▶ _WORK REQUEST_
Look at each line below and tally those holding "computer"; answer with that figure and nothing else.

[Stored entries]
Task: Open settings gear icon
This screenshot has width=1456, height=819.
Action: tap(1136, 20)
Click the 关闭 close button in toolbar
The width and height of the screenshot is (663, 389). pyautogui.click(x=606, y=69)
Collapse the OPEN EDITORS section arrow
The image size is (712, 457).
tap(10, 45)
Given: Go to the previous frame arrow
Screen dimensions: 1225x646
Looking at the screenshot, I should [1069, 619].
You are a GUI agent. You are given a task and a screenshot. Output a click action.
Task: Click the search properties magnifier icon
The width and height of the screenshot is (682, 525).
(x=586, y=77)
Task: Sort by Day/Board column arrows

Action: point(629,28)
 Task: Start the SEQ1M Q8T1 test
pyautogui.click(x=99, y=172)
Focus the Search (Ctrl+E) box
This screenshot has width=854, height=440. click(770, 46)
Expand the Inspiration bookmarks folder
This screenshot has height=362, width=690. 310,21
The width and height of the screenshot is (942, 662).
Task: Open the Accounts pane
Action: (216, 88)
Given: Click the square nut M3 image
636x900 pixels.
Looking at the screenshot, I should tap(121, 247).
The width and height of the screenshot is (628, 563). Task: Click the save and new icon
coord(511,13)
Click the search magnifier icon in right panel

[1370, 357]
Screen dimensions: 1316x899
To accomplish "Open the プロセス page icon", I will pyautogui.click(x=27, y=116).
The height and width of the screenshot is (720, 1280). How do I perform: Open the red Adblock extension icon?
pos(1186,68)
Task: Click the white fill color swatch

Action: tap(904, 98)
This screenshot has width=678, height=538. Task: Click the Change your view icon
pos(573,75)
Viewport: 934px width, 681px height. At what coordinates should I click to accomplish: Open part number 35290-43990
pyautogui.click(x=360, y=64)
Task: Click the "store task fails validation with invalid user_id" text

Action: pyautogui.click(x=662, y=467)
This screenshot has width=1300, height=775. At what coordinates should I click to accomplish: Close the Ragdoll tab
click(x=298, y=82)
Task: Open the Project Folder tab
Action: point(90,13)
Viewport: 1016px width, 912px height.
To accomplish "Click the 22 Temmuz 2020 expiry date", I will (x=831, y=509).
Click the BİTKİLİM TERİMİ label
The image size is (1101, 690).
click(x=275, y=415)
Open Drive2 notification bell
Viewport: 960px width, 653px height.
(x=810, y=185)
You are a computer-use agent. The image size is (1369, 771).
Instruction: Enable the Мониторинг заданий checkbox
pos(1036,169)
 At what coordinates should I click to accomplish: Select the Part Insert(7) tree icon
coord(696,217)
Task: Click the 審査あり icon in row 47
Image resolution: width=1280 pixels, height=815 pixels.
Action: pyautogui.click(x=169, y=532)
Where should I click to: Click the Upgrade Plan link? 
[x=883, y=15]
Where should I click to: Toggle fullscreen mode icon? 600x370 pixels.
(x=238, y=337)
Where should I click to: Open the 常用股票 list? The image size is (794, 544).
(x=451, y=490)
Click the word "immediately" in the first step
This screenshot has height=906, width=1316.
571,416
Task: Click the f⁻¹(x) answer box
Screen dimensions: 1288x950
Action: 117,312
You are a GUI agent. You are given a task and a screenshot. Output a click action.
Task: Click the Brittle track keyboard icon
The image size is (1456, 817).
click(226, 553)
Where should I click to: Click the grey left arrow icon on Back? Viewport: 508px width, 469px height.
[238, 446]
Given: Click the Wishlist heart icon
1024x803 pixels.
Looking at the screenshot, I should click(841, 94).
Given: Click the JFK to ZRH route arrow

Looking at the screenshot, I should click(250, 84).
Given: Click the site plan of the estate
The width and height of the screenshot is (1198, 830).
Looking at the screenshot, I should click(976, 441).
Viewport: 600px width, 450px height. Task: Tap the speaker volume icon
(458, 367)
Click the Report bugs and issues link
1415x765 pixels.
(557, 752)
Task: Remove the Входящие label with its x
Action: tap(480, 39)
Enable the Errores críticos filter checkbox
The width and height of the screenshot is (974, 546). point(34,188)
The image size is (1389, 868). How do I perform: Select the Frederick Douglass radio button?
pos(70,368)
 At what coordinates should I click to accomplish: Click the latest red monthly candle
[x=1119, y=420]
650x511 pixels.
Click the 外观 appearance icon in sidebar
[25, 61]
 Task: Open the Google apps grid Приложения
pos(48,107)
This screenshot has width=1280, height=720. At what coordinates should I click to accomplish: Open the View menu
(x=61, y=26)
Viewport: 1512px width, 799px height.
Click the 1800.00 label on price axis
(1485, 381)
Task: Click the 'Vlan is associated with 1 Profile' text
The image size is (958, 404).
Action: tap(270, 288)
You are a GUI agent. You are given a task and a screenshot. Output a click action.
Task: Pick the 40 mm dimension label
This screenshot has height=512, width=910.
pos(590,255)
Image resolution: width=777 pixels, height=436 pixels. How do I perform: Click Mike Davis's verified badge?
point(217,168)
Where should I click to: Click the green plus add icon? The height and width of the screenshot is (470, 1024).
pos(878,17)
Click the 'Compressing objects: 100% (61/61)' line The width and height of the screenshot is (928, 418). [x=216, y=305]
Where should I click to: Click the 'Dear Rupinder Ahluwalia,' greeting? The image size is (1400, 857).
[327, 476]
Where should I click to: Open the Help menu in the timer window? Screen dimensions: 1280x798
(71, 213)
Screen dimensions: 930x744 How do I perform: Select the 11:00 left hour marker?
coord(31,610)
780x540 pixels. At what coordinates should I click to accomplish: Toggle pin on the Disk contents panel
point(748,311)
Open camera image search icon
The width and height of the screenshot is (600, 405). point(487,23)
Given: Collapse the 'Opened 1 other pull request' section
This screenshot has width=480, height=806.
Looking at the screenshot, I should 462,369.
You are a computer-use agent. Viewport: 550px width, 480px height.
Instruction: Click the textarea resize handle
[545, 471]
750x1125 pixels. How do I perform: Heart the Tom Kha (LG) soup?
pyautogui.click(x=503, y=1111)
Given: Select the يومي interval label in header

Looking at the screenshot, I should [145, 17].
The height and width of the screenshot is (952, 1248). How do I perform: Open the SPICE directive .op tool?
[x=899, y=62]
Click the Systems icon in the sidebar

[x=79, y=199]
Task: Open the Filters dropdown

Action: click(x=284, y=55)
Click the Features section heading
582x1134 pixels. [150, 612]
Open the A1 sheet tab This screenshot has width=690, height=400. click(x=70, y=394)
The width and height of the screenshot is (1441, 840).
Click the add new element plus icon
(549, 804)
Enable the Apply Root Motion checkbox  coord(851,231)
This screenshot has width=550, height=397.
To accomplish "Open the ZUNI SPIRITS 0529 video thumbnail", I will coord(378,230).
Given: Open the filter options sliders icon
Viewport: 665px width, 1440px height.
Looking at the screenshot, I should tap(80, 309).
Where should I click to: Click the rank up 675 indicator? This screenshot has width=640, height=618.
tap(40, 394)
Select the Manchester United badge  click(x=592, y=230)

▶ _RESPONSE TO THE EXERCISE_
2